> Aim of the exercise
For the data below, give again exactly the lines from the one containing "Where should I click to: Click the Dubai" through the one containing "Switch to the", both ends included, and no others.

= = = =

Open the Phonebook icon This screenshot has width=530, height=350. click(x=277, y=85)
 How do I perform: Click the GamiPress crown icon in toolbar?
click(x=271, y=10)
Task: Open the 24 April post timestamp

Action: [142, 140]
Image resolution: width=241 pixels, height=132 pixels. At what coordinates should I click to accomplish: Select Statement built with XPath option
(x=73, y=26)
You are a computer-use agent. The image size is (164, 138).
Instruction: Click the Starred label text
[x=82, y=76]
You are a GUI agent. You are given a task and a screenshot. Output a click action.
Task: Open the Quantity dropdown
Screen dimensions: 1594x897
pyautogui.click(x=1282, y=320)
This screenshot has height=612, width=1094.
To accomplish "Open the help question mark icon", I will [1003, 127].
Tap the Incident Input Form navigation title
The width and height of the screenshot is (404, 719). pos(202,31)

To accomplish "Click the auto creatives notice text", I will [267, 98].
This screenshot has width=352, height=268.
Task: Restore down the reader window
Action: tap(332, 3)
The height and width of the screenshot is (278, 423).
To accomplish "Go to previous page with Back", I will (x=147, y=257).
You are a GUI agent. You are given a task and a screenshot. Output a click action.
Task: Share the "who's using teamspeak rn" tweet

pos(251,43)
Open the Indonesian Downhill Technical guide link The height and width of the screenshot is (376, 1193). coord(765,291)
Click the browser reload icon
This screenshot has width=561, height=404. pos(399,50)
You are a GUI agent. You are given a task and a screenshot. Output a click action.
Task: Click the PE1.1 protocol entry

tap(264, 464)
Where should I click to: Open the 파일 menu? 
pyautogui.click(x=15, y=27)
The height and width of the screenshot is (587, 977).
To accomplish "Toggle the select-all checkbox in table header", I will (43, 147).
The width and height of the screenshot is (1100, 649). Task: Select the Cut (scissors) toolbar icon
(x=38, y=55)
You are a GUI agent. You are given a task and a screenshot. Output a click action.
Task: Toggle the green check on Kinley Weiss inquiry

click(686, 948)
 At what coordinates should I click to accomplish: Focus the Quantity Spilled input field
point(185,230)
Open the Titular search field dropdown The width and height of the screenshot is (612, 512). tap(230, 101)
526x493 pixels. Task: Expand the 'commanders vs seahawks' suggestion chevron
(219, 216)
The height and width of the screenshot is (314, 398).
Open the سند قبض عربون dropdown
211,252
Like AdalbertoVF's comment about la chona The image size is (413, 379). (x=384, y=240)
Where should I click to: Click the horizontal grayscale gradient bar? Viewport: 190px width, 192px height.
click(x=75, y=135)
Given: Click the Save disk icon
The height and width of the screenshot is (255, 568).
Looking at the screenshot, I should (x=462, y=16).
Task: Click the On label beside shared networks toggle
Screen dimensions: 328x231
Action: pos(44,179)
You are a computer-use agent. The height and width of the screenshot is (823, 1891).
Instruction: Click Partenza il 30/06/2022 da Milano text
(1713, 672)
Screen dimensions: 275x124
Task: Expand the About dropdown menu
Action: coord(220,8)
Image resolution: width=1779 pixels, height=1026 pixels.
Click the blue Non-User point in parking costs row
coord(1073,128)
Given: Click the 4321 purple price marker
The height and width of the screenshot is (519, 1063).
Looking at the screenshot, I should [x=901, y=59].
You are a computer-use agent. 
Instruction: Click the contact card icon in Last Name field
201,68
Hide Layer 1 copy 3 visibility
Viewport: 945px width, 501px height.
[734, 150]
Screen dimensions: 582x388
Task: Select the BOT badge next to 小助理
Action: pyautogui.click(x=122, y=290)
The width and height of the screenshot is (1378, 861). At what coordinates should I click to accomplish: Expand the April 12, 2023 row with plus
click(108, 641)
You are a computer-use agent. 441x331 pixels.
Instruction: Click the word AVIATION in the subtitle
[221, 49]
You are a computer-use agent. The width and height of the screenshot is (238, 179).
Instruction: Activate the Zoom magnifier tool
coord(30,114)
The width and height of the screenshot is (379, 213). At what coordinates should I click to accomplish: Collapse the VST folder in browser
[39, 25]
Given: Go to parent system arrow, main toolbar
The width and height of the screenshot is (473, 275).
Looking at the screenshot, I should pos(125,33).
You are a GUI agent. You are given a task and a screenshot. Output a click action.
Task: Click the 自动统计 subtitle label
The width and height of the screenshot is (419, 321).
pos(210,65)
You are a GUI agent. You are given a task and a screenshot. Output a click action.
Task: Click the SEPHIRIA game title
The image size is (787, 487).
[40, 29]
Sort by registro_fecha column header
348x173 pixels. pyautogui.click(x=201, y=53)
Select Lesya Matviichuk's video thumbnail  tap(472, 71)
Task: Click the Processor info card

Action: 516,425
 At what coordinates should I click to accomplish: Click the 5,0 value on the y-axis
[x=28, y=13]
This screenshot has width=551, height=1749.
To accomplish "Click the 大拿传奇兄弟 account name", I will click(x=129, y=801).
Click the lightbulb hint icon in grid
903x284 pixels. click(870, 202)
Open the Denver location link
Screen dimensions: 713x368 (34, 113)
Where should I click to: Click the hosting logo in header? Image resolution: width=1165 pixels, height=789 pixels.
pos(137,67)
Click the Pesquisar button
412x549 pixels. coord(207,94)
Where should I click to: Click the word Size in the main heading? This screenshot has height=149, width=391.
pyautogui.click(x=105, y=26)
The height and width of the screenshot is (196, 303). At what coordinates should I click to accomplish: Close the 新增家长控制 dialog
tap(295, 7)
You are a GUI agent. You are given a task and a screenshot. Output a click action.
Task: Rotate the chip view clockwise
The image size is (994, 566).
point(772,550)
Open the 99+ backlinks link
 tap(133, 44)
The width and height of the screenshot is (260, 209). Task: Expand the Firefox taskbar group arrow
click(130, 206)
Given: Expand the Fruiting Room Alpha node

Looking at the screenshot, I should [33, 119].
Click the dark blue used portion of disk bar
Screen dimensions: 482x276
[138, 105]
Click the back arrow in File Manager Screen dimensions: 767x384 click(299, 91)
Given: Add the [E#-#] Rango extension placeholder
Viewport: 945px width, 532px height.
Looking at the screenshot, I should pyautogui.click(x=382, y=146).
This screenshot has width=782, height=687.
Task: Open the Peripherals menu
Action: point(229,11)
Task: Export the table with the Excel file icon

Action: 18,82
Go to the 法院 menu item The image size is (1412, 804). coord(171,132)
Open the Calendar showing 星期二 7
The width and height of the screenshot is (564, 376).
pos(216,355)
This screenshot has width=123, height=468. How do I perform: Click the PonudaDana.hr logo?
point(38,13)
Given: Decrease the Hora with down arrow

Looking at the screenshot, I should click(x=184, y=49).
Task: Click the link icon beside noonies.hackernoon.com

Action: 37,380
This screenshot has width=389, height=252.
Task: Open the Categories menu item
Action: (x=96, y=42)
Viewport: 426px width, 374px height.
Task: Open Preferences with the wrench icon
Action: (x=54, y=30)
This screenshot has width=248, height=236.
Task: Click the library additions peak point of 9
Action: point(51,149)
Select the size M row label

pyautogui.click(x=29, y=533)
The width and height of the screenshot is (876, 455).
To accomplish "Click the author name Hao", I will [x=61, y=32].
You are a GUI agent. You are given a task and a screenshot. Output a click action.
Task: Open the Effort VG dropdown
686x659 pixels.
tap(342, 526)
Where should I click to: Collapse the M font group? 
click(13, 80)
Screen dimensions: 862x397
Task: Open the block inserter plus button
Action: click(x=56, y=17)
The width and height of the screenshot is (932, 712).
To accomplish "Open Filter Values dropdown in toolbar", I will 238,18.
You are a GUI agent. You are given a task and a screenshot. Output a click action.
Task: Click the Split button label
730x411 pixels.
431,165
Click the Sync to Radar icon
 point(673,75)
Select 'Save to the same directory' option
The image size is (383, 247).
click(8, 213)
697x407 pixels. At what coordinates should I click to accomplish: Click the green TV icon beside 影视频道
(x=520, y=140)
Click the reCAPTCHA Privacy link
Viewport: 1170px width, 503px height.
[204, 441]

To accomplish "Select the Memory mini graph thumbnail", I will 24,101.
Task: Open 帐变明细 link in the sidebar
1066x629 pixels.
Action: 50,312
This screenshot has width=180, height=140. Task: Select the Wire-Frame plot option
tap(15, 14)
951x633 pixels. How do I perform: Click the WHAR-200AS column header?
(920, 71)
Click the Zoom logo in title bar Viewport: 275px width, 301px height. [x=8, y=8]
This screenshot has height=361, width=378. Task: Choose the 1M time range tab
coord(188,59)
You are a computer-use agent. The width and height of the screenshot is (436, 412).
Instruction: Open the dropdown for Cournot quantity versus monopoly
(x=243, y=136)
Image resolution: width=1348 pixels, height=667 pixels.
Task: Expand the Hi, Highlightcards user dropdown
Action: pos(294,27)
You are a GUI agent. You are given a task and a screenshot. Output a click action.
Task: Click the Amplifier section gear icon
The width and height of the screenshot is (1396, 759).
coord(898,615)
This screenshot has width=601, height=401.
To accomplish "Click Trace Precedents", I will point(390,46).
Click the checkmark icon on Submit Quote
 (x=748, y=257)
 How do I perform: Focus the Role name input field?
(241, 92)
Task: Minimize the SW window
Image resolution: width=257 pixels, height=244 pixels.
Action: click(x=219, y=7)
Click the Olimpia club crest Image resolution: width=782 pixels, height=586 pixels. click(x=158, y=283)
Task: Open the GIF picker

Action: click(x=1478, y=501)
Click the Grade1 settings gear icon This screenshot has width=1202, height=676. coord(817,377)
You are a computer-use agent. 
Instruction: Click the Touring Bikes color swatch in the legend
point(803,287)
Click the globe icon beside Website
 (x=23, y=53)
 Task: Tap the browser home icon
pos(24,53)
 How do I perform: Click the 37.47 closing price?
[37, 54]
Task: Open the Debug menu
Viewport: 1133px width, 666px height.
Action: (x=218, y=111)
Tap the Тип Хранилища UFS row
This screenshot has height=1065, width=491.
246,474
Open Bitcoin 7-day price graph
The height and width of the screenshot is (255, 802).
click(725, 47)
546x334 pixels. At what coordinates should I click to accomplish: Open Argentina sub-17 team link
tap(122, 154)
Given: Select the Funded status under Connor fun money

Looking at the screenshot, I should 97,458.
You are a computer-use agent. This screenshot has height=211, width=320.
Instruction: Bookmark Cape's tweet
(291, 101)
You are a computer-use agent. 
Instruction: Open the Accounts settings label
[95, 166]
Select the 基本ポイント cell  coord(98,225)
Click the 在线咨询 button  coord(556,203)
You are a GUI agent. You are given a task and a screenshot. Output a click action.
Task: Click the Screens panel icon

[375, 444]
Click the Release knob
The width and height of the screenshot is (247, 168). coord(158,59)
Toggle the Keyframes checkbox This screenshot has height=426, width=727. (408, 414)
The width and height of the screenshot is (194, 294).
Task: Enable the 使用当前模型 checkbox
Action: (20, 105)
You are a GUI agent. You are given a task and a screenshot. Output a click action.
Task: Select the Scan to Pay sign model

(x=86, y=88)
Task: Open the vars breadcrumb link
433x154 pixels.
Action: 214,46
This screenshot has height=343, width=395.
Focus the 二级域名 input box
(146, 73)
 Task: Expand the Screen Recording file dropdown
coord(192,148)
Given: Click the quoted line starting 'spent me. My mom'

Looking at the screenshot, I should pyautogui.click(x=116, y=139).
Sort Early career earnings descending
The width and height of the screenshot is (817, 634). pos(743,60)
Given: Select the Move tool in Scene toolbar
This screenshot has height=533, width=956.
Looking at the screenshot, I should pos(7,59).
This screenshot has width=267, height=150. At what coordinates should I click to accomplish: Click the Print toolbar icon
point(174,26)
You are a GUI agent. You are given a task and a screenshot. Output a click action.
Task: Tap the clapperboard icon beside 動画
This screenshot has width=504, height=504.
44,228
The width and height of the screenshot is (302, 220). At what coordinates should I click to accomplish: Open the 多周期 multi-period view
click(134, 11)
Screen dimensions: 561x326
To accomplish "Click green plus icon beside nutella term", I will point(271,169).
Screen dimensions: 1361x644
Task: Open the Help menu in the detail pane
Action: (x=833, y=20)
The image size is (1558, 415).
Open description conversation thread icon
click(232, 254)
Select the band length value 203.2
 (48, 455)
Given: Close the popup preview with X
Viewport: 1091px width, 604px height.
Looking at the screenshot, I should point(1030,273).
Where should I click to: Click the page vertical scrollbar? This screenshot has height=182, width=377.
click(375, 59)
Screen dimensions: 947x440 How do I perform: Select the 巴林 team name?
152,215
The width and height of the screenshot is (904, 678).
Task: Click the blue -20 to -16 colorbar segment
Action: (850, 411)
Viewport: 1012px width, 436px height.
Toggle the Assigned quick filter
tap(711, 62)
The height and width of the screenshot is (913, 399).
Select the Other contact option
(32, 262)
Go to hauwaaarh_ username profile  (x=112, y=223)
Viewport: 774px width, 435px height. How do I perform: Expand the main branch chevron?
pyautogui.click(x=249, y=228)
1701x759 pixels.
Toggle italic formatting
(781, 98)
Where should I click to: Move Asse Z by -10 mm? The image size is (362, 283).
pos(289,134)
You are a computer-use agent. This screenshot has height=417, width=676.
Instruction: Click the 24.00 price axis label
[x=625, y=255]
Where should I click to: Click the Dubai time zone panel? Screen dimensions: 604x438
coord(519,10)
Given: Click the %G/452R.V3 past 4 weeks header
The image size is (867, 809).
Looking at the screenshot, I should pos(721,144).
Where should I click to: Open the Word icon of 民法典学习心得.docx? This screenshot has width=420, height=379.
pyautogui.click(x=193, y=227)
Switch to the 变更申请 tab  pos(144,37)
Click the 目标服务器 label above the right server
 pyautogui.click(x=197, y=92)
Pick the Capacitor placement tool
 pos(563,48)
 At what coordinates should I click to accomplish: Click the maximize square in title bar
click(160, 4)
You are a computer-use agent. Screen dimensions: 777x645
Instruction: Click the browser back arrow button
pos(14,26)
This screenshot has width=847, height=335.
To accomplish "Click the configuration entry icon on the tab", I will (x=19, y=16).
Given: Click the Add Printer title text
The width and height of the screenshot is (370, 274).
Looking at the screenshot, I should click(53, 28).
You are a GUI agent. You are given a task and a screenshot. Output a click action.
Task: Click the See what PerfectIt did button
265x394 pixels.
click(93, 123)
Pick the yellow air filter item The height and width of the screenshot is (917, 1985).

= = = =

> Written solution
Where should I click to: Click the Dubai time zone panel? Screen dimensions: 604x438
coord(519,10)
Given: Click the %G/452R.V3 past 4 weeks header
The image size is (867, 809).
Looking at the screenshot, I should pos(721,144).
Where should I click to: Open the Word icon of 民法典学习心得.docx? This screenshot has width=420, height=379.
pyautogui.click(x=193, y=227)
Switch to the 变更申请 tab  pos(144,37)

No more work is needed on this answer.